Publishing houses have established an industry to commoditized books. As with industries generally there is an incentive to grow revenue and market utilizing the installed base infrastructure. As that agenda persists it can obscure other methods to commoditize books.
On-demand photo books, self-publishing, and an expansion of display, or screen book, options and innovative book reading devices have emerged outside of established publishing houses. The publishers are moving to engage such new market opportunities utilizing their capital resources and industrial methods.
Interesting that the book, as such a venerable commodity, should move quickly to new markets and consumerist allures. This has occurred before in book history in correlation with improving literacy. There is now a possibility that the current surge of new book marketeering may be, contrariwise, exploiting some kind of trend toward illiteracy. This is indicated by a shift of product identity from message to medium commoditizing.
The shift is indicated by consumer behavior and industry response. Books are increasingly commoditized as inherently obsolete but verging on fulfillment with the advent of the next graphic technology, display device and self-authoring application. This marketing agenda, so proven generally, eclipses the core product and sells, instead, a treadmill of book services. Inherent in this shift is book disposability, constantly exchanging the present product for the next.
“The implications could be startling. If you were to pair one of these with an Espresso Book Machine, you could essentially duplicate an entire book at once in minutes from a standing start. Wouldn’t the medieval monks be jealous?”TeleRead
High-speed image capture from paper sources, and back again to paper, is an interesting sequence and very medieval; every copy has an exemplar.
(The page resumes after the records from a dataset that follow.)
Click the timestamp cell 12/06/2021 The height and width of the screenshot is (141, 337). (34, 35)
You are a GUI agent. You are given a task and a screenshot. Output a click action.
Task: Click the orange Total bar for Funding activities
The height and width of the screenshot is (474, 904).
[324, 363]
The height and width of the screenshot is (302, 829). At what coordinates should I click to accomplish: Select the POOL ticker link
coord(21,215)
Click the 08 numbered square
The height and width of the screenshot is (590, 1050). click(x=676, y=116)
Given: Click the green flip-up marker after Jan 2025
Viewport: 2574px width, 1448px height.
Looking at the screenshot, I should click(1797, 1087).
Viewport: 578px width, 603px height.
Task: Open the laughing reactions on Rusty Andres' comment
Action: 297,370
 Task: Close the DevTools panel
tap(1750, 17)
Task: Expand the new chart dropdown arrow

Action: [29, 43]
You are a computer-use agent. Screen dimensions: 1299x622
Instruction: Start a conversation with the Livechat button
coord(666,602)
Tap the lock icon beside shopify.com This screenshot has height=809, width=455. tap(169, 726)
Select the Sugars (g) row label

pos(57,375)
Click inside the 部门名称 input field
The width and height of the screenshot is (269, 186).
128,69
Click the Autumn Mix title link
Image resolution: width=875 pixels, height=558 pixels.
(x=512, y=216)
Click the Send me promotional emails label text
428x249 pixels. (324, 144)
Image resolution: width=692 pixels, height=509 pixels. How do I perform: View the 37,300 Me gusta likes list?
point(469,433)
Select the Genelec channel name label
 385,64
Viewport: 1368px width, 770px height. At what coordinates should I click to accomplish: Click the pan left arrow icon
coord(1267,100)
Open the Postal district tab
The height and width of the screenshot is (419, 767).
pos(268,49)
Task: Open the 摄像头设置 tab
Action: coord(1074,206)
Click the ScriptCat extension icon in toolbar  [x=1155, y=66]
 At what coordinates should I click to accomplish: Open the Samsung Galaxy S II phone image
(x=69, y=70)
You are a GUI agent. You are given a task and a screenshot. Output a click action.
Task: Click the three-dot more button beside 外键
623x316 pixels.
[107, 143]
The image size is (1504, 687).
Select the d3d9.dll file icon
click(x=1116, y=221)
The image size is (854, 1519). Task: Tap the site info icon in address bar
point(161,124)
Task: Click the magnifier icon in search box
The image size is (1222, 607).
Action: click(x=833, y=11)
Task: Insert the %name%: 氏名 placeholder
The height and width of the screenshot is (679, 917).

The high-speed imaging of the medieval copyist was bionic, but otherwise the same sequence.
As antiquarian is the motivation. Manuscript book copies were prompted by patron agendas. These were the fingers of an extensive anatomy of institutional agenda including pre-cursive universities. Open on-line courses, a next wave in university enterprise, also echo a medieval model.
Being old doesn’t make digital book transformations less new or the options between source and surrogate less relevant. The take home is the weird persistence of these transactions. There may be a premise hiding here in which books act as geologies of history.